[Target pointing data]
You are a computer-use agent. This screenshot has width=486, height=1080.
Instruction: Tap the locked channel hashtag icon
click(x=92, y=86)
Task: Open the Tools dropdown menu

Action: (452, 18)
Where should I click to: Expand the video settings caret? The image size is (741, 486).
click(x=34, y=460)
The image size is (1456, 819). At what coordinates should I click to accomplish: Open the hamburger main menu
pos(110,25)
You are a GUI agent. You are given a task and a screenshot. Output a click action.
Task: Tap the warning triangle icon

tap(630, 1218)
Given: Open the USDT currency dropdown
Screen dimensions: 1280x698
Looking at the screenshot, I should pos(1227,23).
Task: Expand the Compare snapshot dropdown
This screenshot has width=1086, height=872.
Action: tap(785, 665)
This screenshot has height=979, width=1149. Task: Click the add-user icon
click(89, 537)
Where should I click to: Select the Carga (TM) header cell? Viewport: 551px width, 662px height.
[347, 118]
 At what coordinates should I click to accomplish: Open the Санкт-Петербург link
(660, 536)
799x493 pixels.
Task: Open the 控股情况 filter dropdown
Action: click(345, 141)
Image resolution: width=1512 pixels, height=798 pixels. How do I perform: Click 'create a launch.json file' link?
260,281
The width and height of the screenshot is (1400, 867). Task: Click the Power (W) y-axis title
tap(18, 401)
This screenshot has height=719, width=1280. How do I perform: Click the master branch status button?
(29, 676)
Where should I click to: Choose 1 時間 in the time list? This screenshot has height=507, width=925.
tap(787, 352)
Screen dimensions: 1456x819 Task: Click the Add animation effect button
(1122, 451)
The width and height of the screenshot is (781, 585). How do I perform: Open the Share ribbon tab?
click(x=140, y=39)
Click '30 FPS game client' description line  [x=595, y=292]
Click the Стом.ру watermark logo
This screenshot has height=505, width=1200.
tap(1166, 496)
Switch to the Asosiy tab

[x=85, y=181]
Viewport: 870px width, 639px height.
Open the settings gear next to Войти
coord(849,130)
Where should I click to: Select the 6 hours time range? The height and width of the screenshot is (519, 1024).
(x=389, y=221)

GOAL OF THE EXERCISE — Turn every line of the records above into a numbered list, leaving out the blank lines.

RESPONSE TO THE TASK —
1. You are a computer-use agent. This screenshot has width=486, height=1080.
2. Instruction: Tap the locked channel hashtag icon
3. click(x=92, y=86)
4. Task: Open the Tools dropdown menu
5. Action: (452, 18)
6. Where should I click to: Expand the video settings caret? The image size is (741, 486).
7. click(x=34, y=460)
8. The image size is (1456, 819). At what coordinates should I click to accomplish: Open the hamburger main menu
9. pos(110,25)
10. You are a GUI agent. You are given a task and a screenshot. Output a click action.
11. Task: Tap the warning triangle icon
12. tap(630, 1218)
13. Given: Open the USDT currency dropdown
14. Screen dimensions: 1280x698
15. Looking at the screenshot, I should pos(1227,23).
16. Task: Expand the Compare snapshot dropdown
17. This screenshot has width=1086, height=872.
18. Action: tap(785, 665)
19. This screenshot has height=979, width=1149. Task: Click the add-user icon
20. click(89, 537)
21. Where should I click to: Select the Carga (TM) header cell? Viewport: 551px width, 662px height.
22. [347, 118]
23.  At what coordinates should I click to accomplish: Open the Санкт-Петербург link
24. (660, 536)
25. 799x493 pixels.
26. Task: Open the 控股情况 filter dropdown
27. Action: click(345, 141)
28. Image resolution: width=1512 pixels, height=798 pixels. How do I perform: Click 'create a launch.json file' link?
29. 260,281
30. The width and height of the screenshot is (1400, 867). Task: Click the Power (W) y-axis title
31. tap(18, 401)
32. This screenshot has height=719, width=1280. How do I perform: Click the master branch status button?
33. (29, 676)
34. Where should I click to: Choose 1 時間 in the time list? This screenshot has height=507, width=925.
35. tap(787, 352)
36. Screen dimensions: 1456x819 Task: Click the Add animation effect button
37. (1122, 451)
38. The width and height of the screenshot is (781, 585). How do I perform: Open the Share ribbon tab?
39. click(x=140, y=39)
40. Click '30 FPS game client' description line  [x=595, y=292]
41. Click the Стом.ру watermark logo
42. This screenshot has height=505, width=1200.
43. tap(1166, 496)
44. Switch to the Asosiy tab
45. [x=85, y=181]
46. Viewport: 870px width, 639px height.
47. Open the settings gear next to Войти
48. coord(849,130)
49. Where should I click to: Select the 6 hours time range? The height and width of the screenshot is (519, 1024).
50. (x=389, y=221)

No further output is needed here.